A privately run entrance test or a private institution's own admission test is generally not a public authority, so RTI does not reach it; use its grievance process and, if a genuine error is not corrected, the consumer route for deficiency in service. And RTI cannot force the body to print a value that does not match your underlying proof, so a wrong board certificate must be fixed first.
A wrong spelling can stall counselling, because the scorecard name must match your Class 10 certificate and ID. Get it corrected early through the correction window or grievance cell, and keep proof. Do not wait until counselling.
It depends on the exam and body. Raise a written grievance at once with your documents and explain the genuine error. Some bodies fix clear data-entry mistakes after the window through the grievance route, but it is not guaranteed.
Compare your form, admit card and scorecard. If the form and admit card were right but the scorecard differs, it is the body's processing error, raised as a grievance. If the form was wrong from the start, use the correction window.

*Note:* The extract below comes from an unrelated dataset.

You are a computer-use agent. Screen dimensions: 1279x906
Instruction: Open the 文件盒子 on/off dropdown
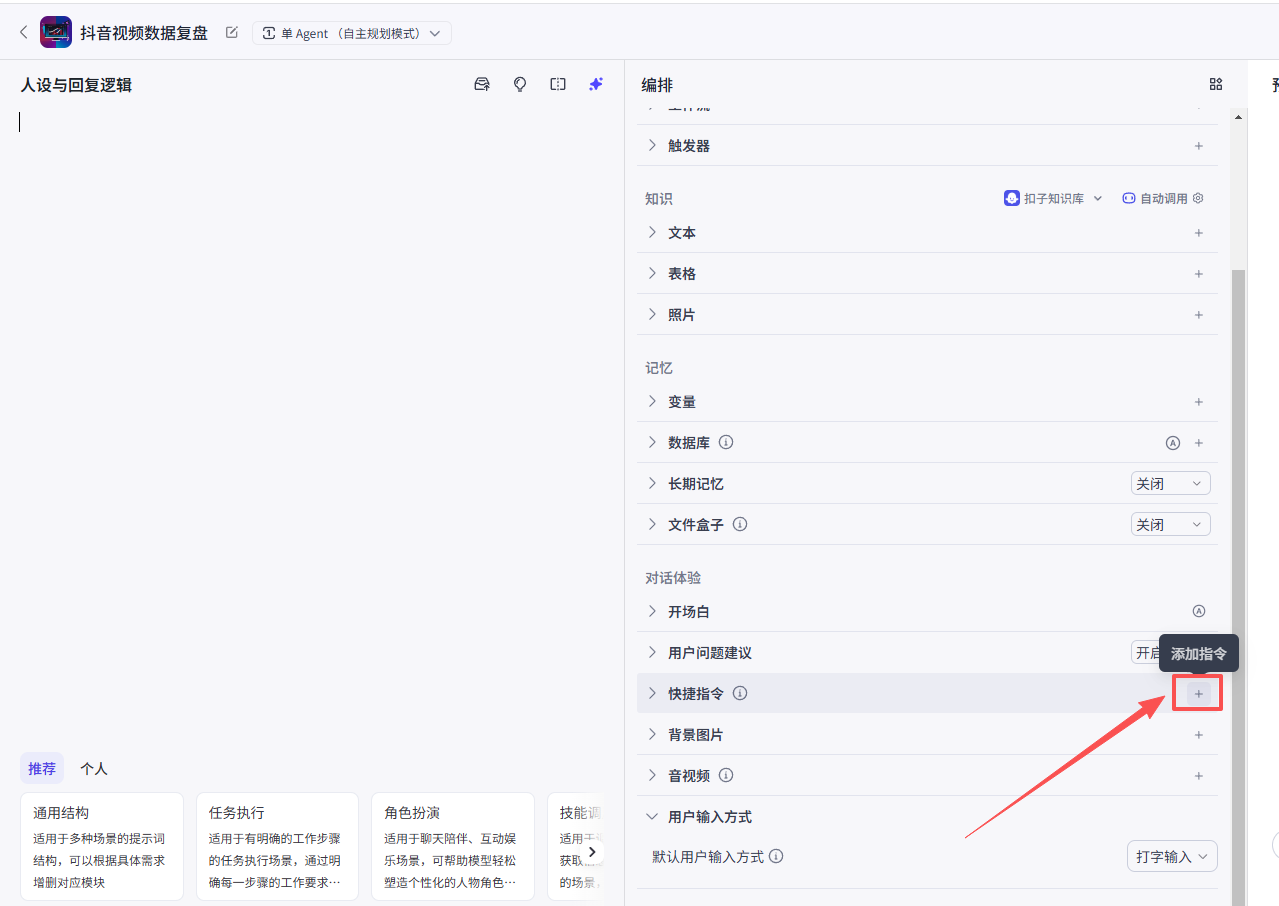[x=1170, y=525]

No. RTI gets you the status, rules, your data on record, and file notings, which builds pressure and a trail. The actual correction is made through the correction window or grievance cell.
No. RTI applies only to public authorities. The National Testing Agency and public exam authorities are covered; a private exam body is not, so use its grievance process and the consumer route.
That is usually a processing or upload issue, not a data error. Raise a grievance with the exam body and re-upload a clear image in the required format, keeping the acknowledgement.